Categories: Technology / Hardware

Apple M5 Chip Breaks Benchmarks with Record Geekbench 6 Score

Apple M5 Chip Breaks Benchmarks with Record Geekbench 6 Score

Overview: A Major Leap for Laptop Performance

The first performance figures for Apple’s new M5 chip are turning heads in the tech world. In early Geekbench 6 results from the 14-inch MacBook Pro, the M5 demonstrates a level of processing power that feels more like a desktop class leap than a mere laptop upgrade. This is Apple’s most aggressive push yet toward AI-focused computing in a mobile form factor, with architectural choices aimed at accelerating machine learning workflows and creative applications.

Record-Breaking Single-Core Performance

On the single-core front, the M5 is breaking new ground. It posts a Geekbench 6 single-core score of 4,263 points, the highest ever recorded in the database for any Mac or PC processor. When compared to rivals, the M5 shows strength that rivals desktop-class CPUs, while remaining within the thermal and power limits of a thin-and-light notebook. Apple describes the M5’s core as the “world’s fastest performance core,” a claim that appears backed by the numbers. The same architecture also appears in the iPad Pro, underscoring Apple’s unified silicon tuning across devices.

Solid Multi-Core Gains and Thermal Realities

In multi-core testing, the M5 scores 17,862 points, delivering up to about 20% faster performance than the previous M4 in the same 14-inch MacBook Pro. This places the M5 ahead of the M3 Pro and even brushes against the performance profile of high-end desktop chips like the M1 Ultra in certain tasks. Thermals explain much of the cross-device gap: the MacBook Pro version typically sustains higher clocks (around 4.61 GHz) than the iPad Pro model (about 4.43 GHz) due to cooler cooling headroom. For heavy workloads like video renders and large builds, the MacBook Pro sustains strong performance longer; the iPad Pro remains superb for short bursts and portability-centric tasks.
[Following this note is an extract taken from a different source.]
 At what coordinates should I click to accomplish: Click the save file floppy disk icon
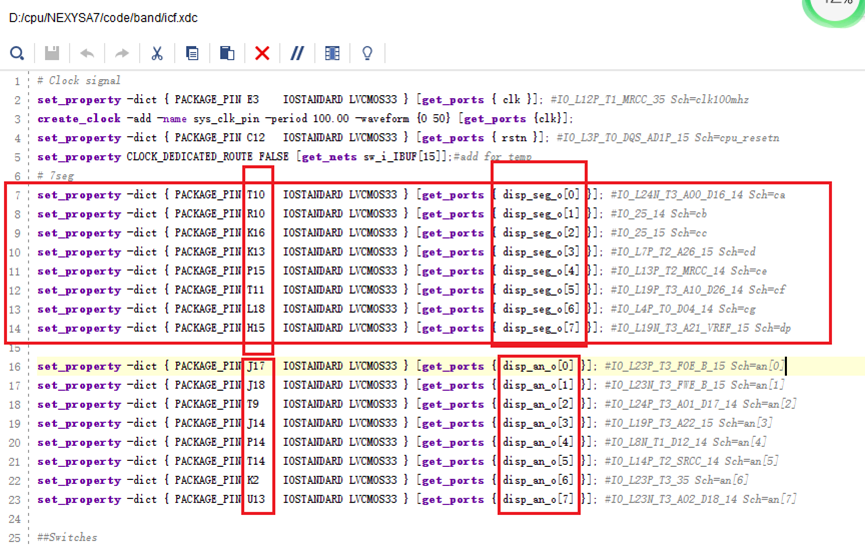(52, 53)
AI, Graphics, and a New Architecture

The M5 marks a notable architectural shift for AI and graphics. Apple integrates Neural Accelerators into each GPU core, delivering more than four times the AI performance of the M4. This distributed AI approach speeds up on-device inference and model running, enabling tasks that previously required cloud processing to happen locally. In graphics, the M5 offers up to 30% faster performance than the M4 and roughly 2.5x faster than the M1, with support for more advanced rendering and a third-generation ray tracing engine delivering up to 45% higher performance in ray-traced workloads.
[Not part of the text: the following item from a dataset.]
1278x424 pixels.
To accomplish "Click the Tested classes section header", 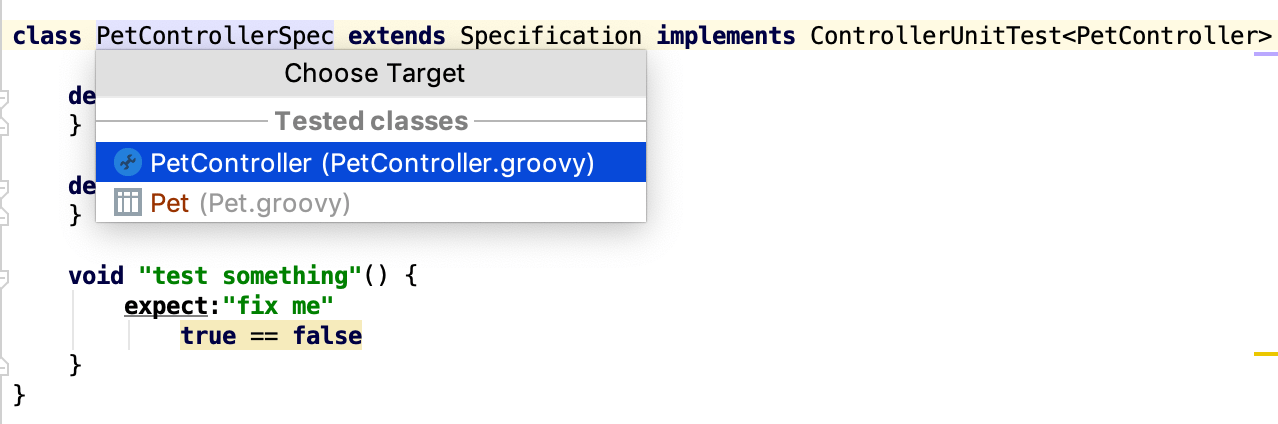I will pyautogui.click(x=371, y=122).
With a unified memory bandwidth of 153 GB/s—the headroom is up about 30% over the M4—the GPU and AI engines can handle larger models and higher-resolution textures without bottlenecks. This combination translates into tangible productivity benefits: faster local AI video enhancements, smoother real-time editing, and improved multitasking when running demanding applications like Adobe Photoshop and Final Cut Pro side by side with large file transfers.
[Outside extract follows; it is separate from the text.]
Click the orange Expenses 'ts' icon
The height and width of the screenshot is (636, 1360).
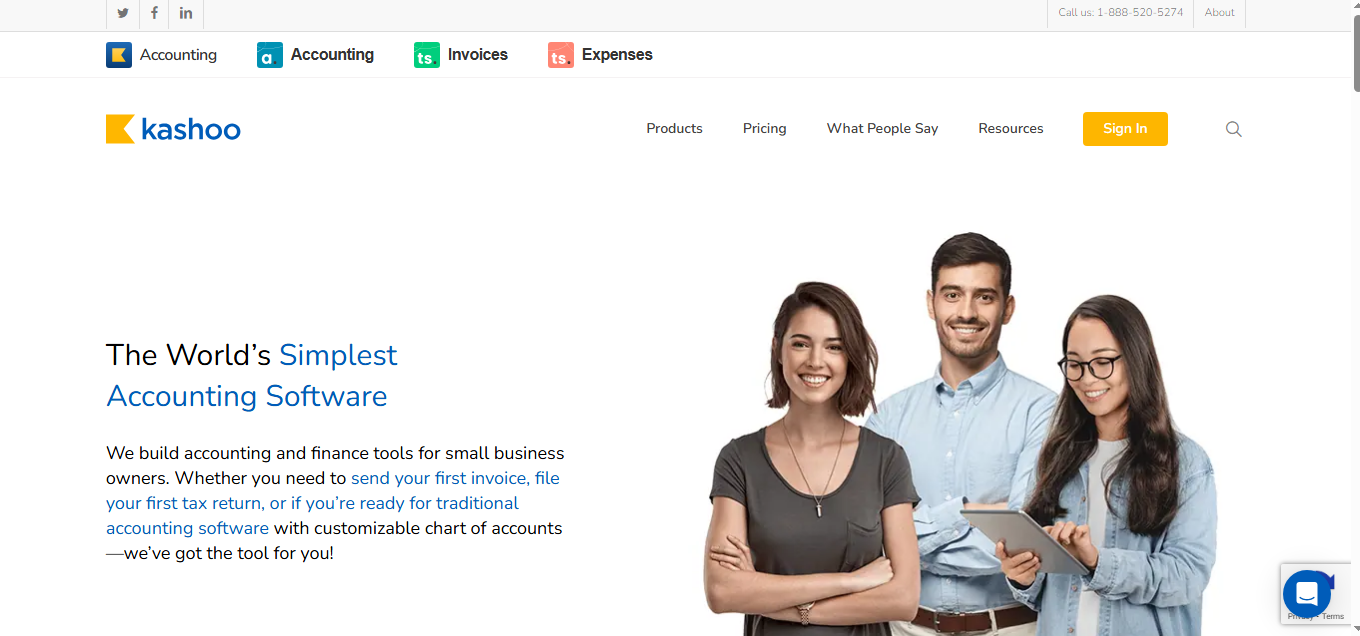pyautogui.click(x=561, y=55)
What This Means for Real-World Use

For professionals, the M5 promises shorter render times, quicker AI-assisted edits, and offline workflows that don’t force frequent cloud hops. Apple highlights a dramatic example: Topaz Video AI performance is quoted as 7.7x faster on M5 compared with M1 systems, illustrating how local AI horsepower can transform creative pipelines. Practically, users can expect brisker performance in video work, faster model training or inference for developers, and smoother operation in graphics-intensive tasks—all while enjoying the benefits of a portable, energy-efficient system.

Availability and Adoption

Pre-orders for the new MacBook Pro are open, with official availability slated to begin on October 22. Whether you’re upgrading from an Intel-based Mac or an earlier M-series model, the M5 represents a meaningful shift in performance and efficiency. Developers, creators, and power users who rely on AI tools and real-time media processing should find the M5’s improvements particularly compelling, potentially reshaping workflows and project timelines.